* _Task brief_:
Would you transcribe the entries below, beginning at the line with "The width and" and ending after the line with "Show next thumbnail with right arrow", exactly, with no picture and nothing more?

* _Data listing_:

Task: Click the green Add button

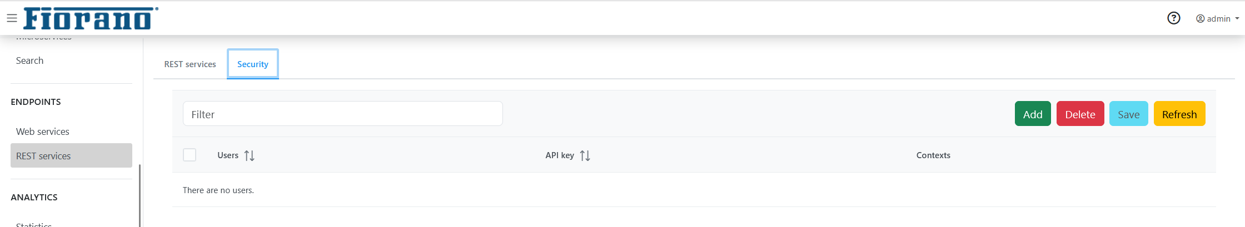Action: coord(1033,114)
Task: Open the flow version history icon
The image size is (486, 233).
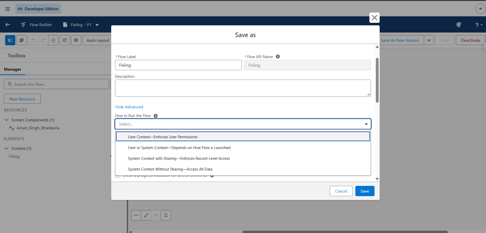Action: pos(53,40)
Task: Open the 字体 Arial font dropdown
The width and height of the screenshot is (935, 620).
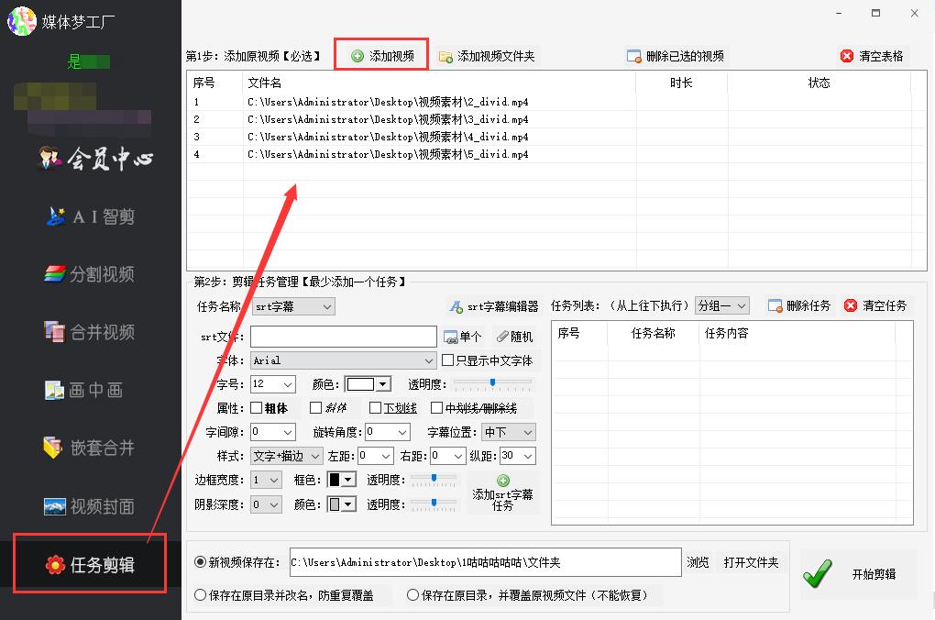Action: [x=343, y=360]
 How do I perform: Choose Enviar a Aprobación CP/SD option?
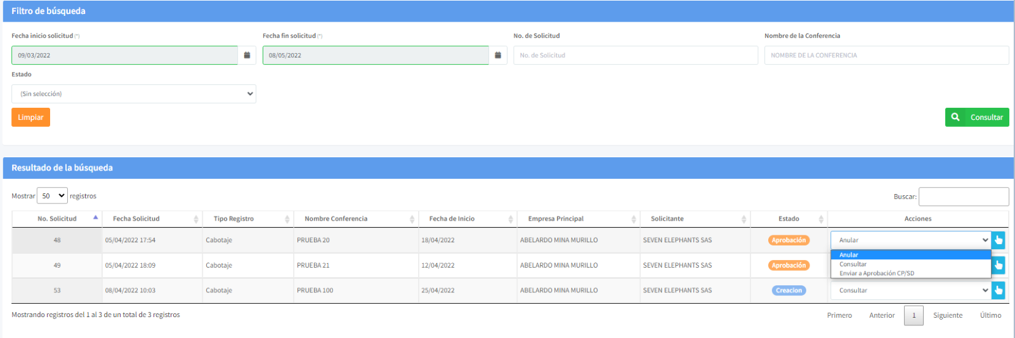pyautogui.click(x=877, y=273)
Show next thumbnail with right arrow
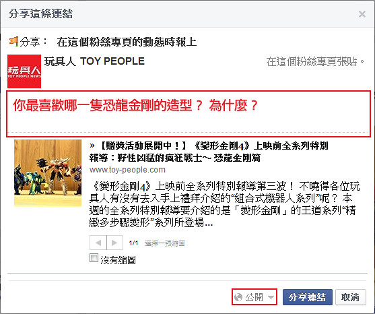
--
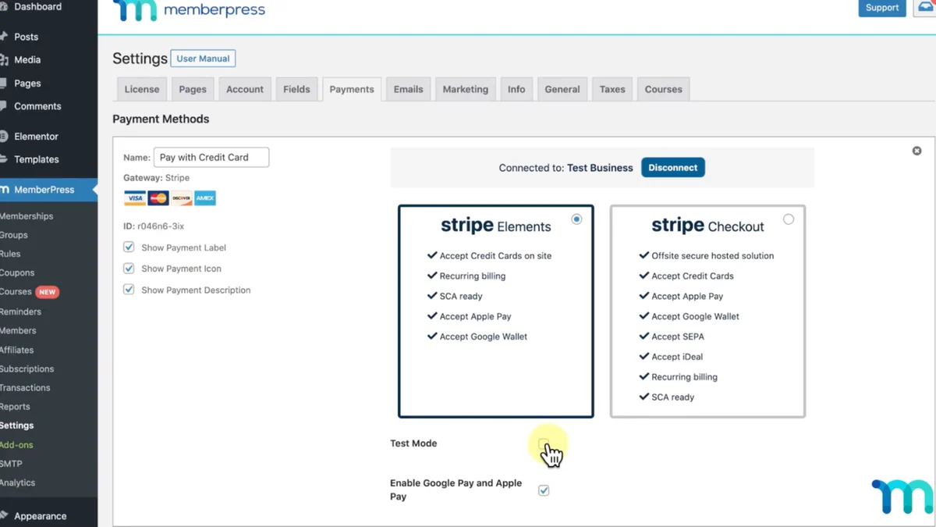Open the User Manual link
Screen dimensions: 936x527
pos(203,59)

* _Output of the exercise_:
The width and height of the screenshot is (935, 620).
Action: [x=343, y=360]
 How do I perform: Choose Enviar a Aprobación CP/SD option?
pyautogui.click(x=877, y=273)
Show next thumbnail with right arrow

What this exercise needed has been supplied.